1. Quick Favor / Reply
Sender sends a very informal email asking if recipient can do a quick favor. Replies are met with a story by the sender who claims to be in a meeting and can’t get out or use cell phone and asks the recipient if they can buy a certain amount of gift cards. The scammed will instruct the victim to scratch off the codes on the back and send pictures of the code numbers. Often, the sender's email address of this type of phish appears to be a Seton Hall user and is sent to the spoofed person’s co-workers to try and get a friendly response.
2. Invoice Notification / Order Confirmation
There are two methods to this scam. In the first, the invoice is demanding payment for services rendered or products bought. The second, tells recipient their payment is confirmed and a receipt is attached, instructing the user to call a given number if they have any questions. Calls are most likely met with a very friendly person on the other end who cheerfully can do a full refund and asks the recipient for their credit card information so they can process the refund. Once credit card info is given the other person hangs up and starts using the card before it can be reported as stolen.
3. Shared Document
An email informs the recipient they have received a shared document and includes a URL to click. Users who click are taken to another page to continue to the shared document and this click usually takes the user to a fake Microsoft login page used to steal the user’s login credentials.

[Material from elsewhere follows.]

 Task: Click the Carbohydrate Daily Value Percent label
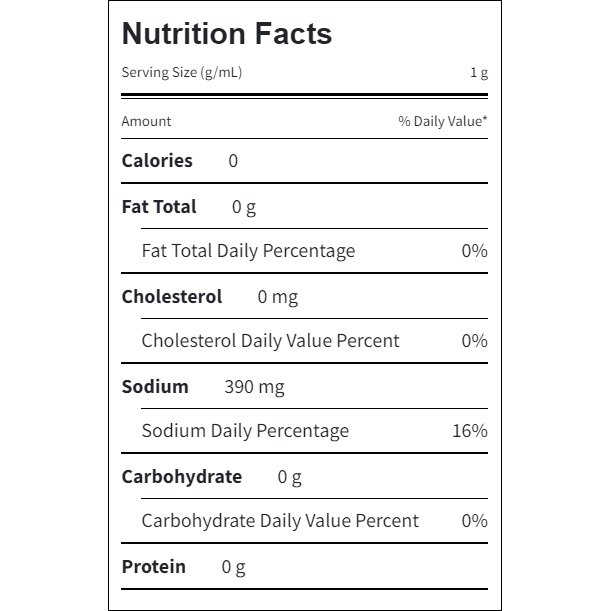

4. Password or Account Expiring
Recipient is notified that their password or account is about to expire and click a button to keep using it. Button usually goes to fake Microsoft login page to steal login credentials.
Quick Keys to Stay Safe Online
- When in doubt, don't click. Do not click anything in the email unless you are absolutely sure you know who it is from and where the link will take you.
- Who is it from? Before taking any action, review the from address to confirm it matches the sender's name.
- Check with the source. If the email is coming from someone you know but aren't sure, contact the person directly via phone or a separate email message.
- If you see something, say something. If an email looks suspicious, click the Report Phish button to alert IT Security.
If you see something, say something. The Report Phish button instantly notifies the IT Security team of suspicious emails that may pose a threat to you and the Seton Hall community. The feature is available in Outlook, Outlook for Web, and the Outlook mobile app for iOS and Android.